The Food and Drug Administration (FDA) on Thursday strictly limited who can receive Johnson & Johnson’s Covid-19 vaccine due to a rare but serious risk of blood clots.
After ‘taking another look at the data’ on the risks of life-threatening blood clots, the FDA’s head of vaccines, Dr. Peter Marks, said that only adults who cannot receive a different vaccine, or specifically request J&J’s shot can get one, according to the Associated Press.
“If there’s an alternative that appears to be equally effective in preventing severe outcomes from COVID-19, we’d rather see people opting for that,” said Marks. “But we’ve been careful to say that– compared to no vaccine– this is still a better option.”
The problem occurs in the first two weeks after vaccination, he added: “So if you had the vaccine six months ago you can sleep soundly tonight knowing this isn’t an issue.”
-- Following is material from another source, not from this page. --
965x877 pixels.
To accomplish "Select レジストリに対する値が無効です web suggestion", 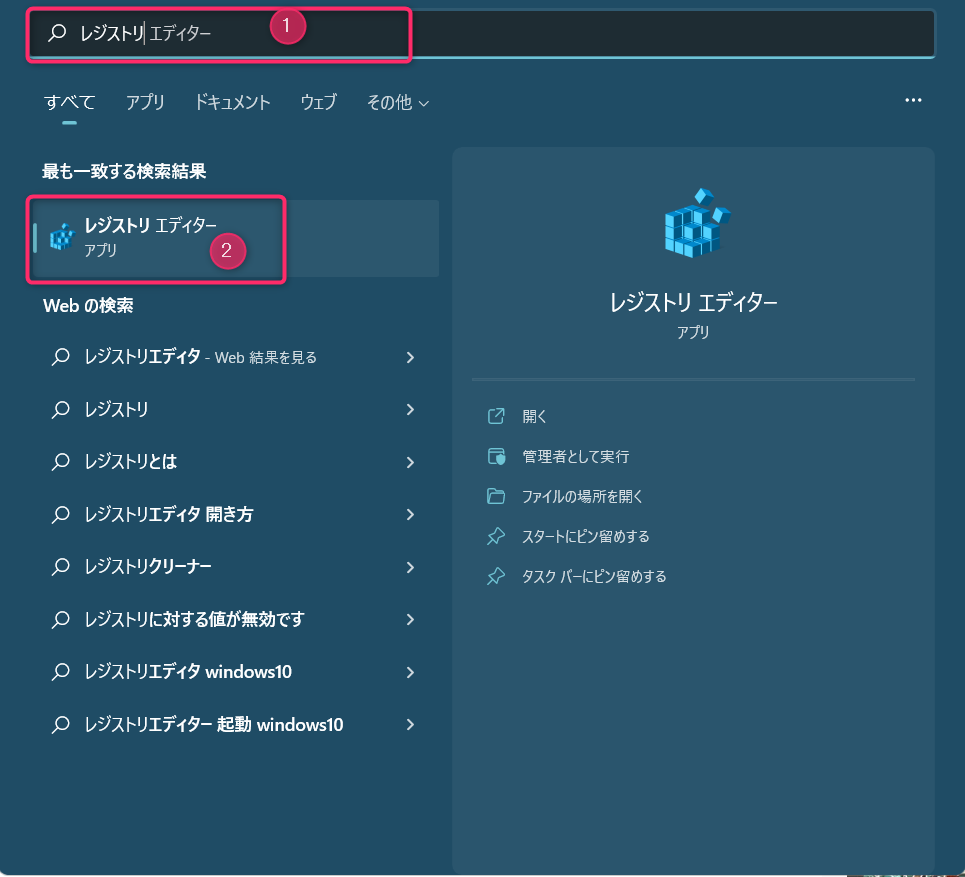I will pos(194,620).
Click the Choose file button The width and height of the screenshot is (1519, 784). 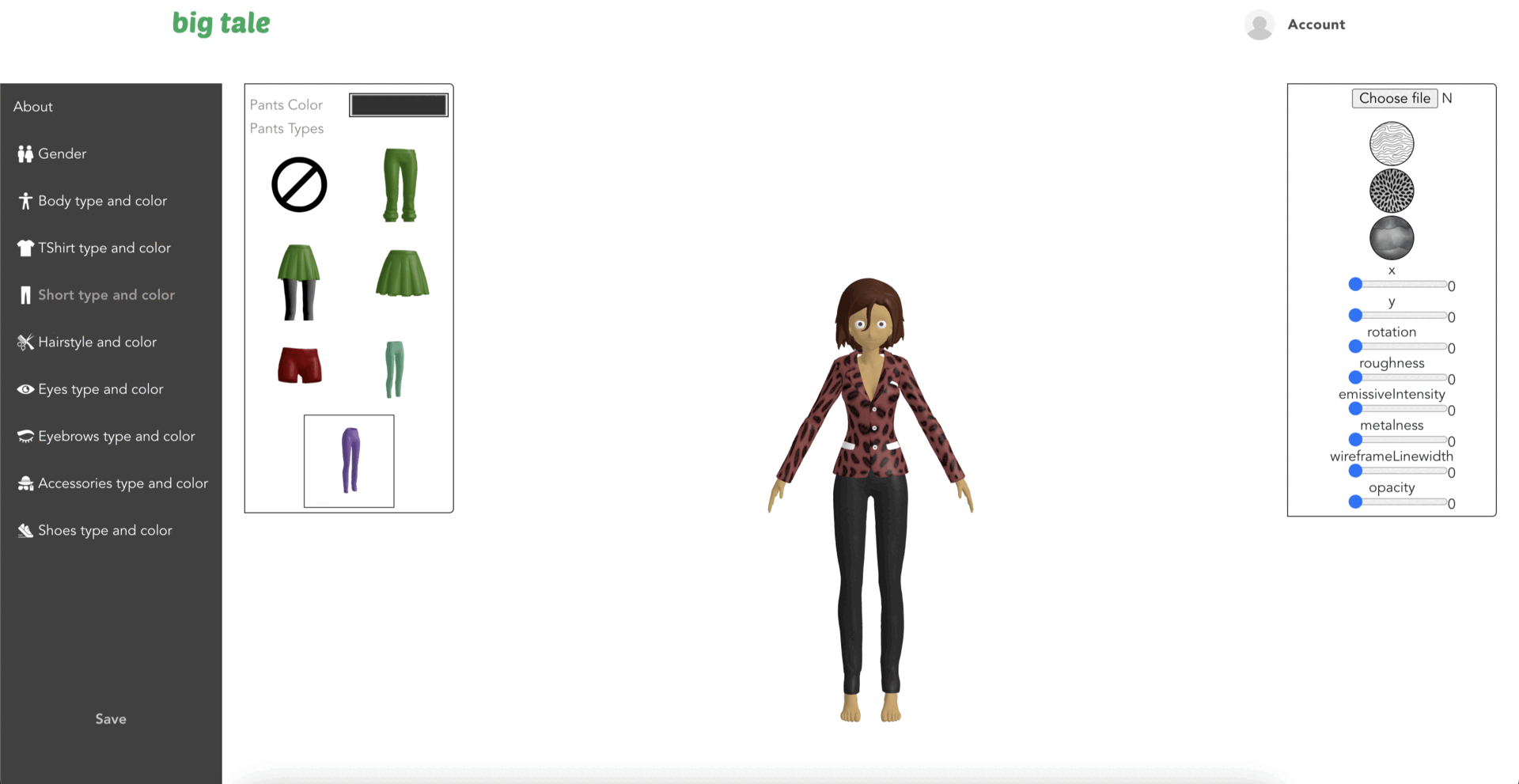[1394, 98]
The vaccine was initially considered an important tool in fighting the pandemic because it required only one shot. But the single-dose option proved less effective than two doses of the Pfizer and Moderna vaccines. -AP
The clotting is more common in women under 50, who suffered a fatality rate of roughly 1 per million shots, according to Marks. Overall, federal scientists flagged 60 cases of the side effect, including nine that were fatal.
According to Marks, the FDA ‘spent extra time’ evaluating whether the J&J vaccine clotting was connected to a separate issue such as birth control, which can raise the risk of clotting.
To nobody’s surprise, Twitter labeled the headline “Misleading” when tweeted by @Breaking911, however AP’s same exact headline wasn’t flagged.
Perhaps the Ministry of Disinformation can provide us with ‘context.’